● **YOUR OBJECTIVE**
Exactly as they appear, copy the lines from the start of the entries below to the line containing "ලෝකයේ හොඳම වරායන්", both ends included.

● **TASK INPUTS**

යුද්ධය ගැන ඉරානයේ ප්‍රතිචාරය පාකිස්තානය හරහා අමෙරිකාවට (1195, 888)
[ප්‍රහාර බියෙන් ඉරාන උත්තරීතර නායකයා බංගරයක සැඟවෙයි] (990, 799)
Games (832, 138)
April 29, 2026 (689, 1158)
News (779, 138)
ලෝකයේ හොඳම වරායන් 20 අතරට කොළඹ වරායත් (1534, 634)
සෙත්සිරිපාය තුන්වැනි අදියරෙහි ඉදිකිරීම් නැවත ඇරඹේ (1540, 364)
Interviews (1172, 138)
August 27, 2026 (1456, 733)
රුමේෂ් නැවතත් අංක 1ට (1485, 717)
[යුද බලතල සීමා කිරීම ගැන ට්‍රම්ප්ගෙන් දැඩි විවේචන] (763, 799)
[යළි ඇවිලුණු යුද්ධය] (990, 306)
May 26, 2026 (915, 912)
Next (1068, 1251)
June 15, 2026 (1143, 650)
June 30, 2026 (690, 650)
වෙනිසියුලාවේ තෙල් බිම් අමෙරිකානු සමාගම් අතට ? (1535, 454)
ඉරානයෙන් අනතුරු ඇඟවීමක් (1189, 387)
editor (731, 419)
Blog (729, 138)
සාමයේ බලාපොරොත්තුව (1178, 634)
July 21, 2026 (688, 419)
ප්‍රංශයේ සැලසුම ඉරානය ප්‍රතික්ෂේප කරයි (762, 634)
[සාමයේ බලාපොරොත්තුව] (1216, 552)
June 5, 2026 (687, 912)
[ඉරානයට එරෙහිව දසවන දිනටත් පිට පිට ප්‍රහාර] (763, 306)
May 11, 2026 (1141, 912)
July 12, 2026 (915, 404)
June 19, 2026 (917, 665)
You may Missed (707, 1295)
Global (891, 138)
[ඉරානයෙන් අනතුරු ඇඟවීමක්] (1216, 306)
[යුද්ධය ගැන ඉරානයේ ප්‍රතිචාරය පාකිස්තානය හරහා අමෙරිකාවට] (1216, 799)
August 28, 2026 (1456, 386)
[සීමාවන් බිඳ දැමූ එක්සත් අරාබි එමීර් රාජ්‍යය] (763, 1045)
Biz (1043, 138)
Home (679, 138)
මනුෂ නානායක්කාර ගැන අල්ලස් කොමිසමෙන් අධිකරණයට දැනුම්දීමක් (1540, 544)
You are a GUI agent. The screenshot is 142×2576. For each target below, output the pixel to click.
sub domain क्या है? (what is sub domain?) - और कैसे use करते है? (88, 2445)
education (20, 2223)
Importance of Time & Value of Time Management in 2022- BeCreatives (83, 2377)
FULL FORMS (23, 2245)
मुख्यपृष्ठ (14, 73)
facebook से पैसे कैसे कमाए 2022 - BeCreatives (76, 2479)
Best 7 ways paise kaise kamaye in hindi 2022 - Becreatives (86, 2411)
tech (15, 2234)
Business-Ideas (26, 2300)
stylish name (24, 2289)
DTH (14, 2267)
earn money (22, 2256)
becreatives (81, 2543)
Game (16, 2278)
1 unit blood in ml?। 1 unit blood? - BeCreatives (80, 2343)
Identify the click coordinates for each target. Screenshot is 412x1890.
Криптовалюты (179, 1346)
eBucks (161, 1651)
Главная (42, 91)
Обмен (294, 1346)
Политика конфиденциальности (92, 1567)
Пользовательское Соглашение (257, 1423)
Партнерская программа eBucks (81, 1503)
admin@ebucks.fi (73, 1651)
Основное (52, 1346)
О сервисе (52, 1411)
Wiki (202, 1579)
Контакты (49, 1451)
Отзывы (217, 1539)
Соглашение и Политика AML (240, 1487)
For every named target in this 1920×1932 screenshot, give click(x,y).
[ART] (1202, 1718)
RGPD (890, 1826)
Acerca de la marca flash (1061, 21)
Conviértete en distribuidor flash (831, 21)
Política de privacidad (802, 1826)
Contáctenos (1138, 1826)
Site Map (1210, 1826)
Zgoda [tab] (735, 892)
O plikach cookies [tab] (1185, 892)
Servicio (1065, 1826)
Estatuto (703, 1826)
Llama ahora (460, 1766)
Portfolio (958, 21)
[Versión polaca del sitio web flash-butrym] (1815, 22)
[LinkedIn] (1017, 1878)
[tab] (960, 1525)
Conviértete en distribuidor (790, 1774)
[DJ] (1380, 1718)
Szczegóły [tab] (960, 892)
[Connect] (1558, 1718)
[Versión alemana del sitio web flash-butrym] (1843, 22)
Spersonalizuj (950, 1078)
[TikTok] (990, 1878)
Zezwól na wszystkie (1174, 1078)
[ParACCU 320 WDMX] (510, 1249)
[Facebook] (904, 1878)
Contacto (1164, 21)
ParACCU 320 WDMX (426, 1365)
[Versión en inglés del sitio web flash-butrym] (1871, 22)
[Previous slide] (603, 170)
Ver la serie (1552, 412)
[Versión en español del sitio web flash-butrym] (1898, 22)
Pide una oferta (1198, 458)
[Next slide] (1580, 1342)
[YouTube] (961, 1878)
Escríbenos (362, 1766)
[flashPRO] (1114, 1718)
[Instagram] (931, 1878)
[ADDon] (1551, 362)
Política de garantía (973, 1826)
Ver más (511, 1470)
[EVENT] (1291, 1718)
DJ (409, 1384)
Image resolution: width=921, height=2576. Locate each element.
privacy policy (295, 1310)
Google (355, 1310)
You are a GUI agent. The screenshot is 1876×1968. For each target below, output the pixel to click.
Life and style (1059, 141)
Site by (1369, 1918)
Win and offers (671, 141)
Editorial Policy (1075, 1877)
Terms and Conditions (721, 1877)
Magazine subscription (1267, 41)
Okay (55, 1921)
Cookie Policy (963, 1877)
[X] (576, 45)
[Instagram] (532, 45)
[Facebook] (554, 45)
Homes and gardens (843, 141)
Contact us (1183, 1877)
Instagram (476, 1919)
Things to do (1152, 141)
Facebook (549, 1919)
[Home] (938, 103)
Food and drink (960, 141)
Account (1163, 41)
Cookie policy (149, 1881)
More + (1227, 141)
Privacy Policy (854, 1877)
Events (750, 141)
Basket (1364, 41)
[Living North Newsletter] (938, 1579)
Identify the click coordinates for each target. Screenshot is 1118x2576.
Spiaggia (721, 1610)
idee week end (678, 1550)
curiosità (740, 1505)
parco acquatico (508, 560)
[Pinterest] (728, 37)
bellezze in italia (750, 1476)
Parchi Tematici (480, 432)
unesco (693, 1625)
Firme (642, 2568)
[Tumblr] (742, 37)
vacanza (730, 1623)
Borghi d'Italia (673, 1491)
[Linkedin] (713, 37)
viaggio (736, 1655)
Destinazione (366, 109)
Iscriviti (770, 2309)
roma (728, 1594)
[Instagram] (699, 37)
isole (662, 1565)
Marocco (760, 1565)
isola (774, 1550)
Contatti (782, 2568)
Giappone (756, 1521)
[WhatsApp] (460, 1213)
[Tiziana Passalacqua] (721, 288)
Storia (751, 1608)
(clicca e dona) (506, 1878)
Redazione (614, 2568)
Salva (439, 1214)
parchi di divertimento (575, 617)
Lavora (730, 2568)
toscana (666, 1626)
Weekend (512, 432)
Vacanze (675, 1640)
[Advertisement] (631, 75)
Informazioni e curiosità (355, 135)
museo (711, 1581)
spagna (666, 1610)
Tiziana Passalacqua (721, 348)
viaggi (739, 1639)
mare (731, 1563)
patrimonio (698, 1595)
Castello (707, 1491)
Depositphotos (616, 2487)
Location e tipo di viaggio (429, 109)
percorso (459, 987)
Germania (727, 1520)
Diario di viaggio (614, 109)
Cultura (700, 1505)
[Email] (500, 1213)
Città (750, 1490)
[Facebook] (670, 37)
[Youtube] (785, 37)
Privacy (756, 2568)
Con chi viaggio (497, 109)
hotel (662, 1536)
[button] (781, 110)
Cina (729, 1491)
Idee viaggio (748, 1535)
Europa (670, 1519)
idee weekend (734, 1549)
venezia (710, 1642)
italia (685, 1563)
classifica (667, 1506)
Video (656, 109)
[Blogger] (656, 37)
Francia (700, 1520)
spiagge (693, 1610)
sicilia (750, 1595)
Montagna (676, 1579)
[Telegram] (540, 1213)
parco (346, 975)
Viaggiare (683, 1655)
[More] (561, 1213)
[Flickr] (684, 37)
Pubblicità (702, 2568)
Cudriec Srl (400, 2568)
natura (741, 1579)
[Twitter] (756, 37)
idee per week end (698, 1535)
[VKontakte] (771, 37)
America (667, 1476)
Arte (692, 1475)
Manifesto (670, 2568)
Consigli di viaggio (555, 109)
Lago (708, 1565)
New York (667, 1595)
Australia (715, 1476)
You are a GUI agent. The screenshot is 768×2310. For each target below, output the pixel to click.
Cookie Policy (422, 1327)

● **ANSWER BELOW**
යුද්ධය ගැන ඉරානයේ ප්‍රතිචාරය පාකිස්තානය හරහා අමෙරිකාවට (1195, 888)
[ප්‍රහාර බියෙන් ඉරාන උත්තරීතර නායකයා බංගරයක සැඟවෙයි] (990, 799)
Games (832, 138)
April 29, 2026 (689, 1158)
News (779, 138)
ලෝකයේ හොඳම වරායන් 20 අතරට කොළඹ වරායත් (1534, 634)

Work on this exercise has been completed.